Posso processar o banco por retenção do salário?
























Posso processar o banco por retenção do meu salário?

Resposta direta

Sim, em regra. É cabível ação judicial contra o banco em casos de retenção abusiva de salário, fundada na impenhorabilidade (CPC art. 833 IV), na responsabilidade do fornecedor (CDC art. 14) e na possibilidade de devolução em dobro (Tema 929 STJ). Em casos urgentes, cabe tutela de urgência.

Cabimento: em regra, sim. Há ação judicial cabível contra o banco em casos de retenção abusiva de salário, fundada na impenhorabilidade (CPC art. 833 IV) e na responsabilidade do fornecedor por cobrança indevida (CDC art. 14 + Súmula 479 STJ).

Bases legais: art. 833 IV do CPC (impenhorabilidade absoluta do salário), CDC arts. 6º, 14, 42 par. único, Tema 929 STJ (devolução em dobro) e Tema 1085 STJ (revogabilidade da autorização de débito em conta corrente pelo titular).

Encaminhamento: reunir extratos, holerite e notificação extrajudicial via Correios com AR; em casos urgentes e bem documentados, é possível pedir tutela de urgência (CPC art. 300). Resultados variam conforme prova, banco envolvido e órgão julgador (Provimento OAB 205/2021).

Traduzindo: há precedentes reconhecendo dano moral presumido especialmente em hipóteses de retenção integral ou bloqueio relevante da verba alimentar. O próprio fato de ter o salário tomado já configura o dano moral.

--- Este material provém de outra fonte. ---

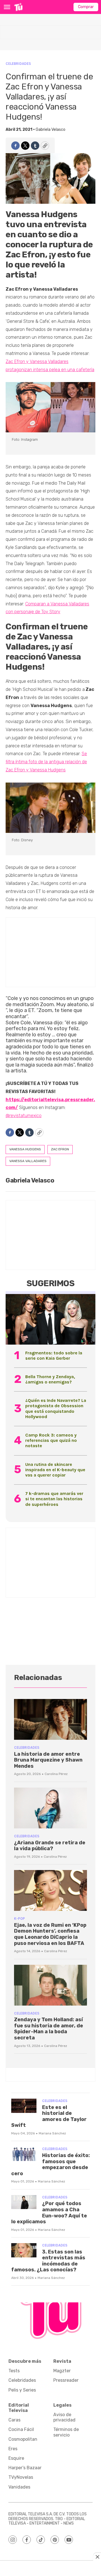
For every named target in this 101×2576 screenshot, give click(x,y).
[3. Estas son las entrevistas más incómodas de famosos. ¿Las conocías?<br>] (23, 2250)
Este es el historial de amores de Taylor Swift (49, 2116)
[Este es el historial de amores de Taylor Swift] (23, 2106)
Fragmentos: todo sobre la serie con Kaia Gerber (53, 1355)
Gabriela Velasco (50, 129)
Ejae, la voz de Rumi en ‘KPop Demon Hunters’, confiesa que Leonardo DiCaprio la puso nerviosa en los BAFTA (50, 1934)
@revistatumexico (24, 1115)
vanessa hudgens (25, 1149)
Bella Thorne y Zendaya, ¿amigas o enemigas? (50, 1379)
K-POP (19, 1918)
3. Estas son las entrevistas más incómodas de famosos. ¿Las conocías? (48, 2261)
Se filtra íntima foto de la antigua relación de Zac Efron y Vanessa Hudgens (46, 761)
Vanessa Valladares (28, 1161)
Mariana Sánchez (52, 2133)
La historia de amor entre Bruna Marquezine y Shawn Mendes (48, 1760)
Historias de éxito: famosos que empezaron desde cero (50, 2164)
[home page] (18, 7)
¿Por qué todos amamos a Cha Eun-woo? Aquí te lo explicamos (49, 2212)
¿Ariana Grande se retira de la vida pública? (49, 1846)
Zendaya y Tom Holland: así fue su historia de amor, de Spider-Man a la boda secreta (48, 2028)
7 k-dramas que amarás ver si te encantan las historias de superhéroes (54, 1499)
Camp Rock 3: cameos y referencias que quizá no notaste (51, 1440)
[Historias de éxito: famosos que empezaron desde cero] (23, 2154)
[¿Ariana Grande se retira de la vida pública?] (50, 1808)
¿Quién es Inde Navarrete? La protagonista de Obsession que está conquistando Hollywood (55, 1408)
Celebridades (18, 63)
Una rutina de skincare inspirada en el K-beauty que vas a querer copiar (55, 1470)
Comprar (86, 6)
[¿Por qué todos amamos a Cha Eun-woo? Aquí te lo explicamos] (23, 2202)
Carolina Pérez (56, 1774)
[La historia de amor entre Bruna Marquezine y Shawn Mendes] (50, 1719)
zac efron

Os três pedidos típicos da ação judicial

  1. Tutela de urgência (CPC art. 300): suspensão imediata da retenção. Probabilidade do direito vem da Resolução BCB 4.790/2020 art. 6º + CPC art. 833 IV; perigo da demora é a privação de meios para alimentação.
  2. Restituição do valor: em dobro pelo CDC art. 42 § único, com modulação Tema 929 STJ aplicável (cobrança posterior a 30/03/2021 dispensa prova de má-fé).
  3. Indenização por danos morais: presumida (in re ipsa), conforme jurisprudência dominante do STJ sobre retenção integral ou indevida do salário.

Situações em que consumidores costumam buscar avaliação jurídica

Processar o banco vale a pena nos cenários em que: (i) houve retenção integral do salário, mesmo que por poucos dias; (ii) o banco não atendeu à notificação extrajudicial; (iii) há contrato fraudulento descoberto via Registrato; (iv) valor descontado é significativo em relação à renda mensal.

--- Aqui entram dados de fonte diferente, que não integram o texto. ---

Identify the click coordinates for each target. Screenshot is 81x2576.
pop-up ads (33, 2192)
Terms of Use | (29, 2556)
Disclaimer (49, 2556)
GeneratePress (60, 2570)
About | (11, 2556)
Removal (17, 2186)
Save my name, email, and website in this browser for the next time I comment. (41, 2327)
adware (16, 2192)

Em valores pequenos, considere primeiro a via administrativa: consumidor.gov.br + canal RDR do BCB + Procon. A ação judicial faz sentido quando há urgência (retenção em curso) ou quando o valor justifica os custos do processo.

Caso ilustrativo: trabalhador CLT com bloqueio integral por suposto saldo devedor

Cliente do escritório (CLT, R$ 3.800/mês) procurou atendimento após o banco bloquear integralmente o salário em 3 meses consecutivos, alegando ”regularização de saldo devedor” não reconhecido. A consulta no Registrato BCB revelou um crédito ativo não solicitado e não autorizado por escrito.

Estratégia aplicada: reunião de extratos dos 90 dias anteriores, holerites comprovando a natureza alimentar, notificação extrajudicial pelos Correios com AR + Mão Própria citando CPC art. 833 IV + Resolução BCB 4.790/2020. Em seguida, ação judicial com pedido de tutela de urgência, devolução em dobro (Tema 929 STJ) e indenização por dano moral.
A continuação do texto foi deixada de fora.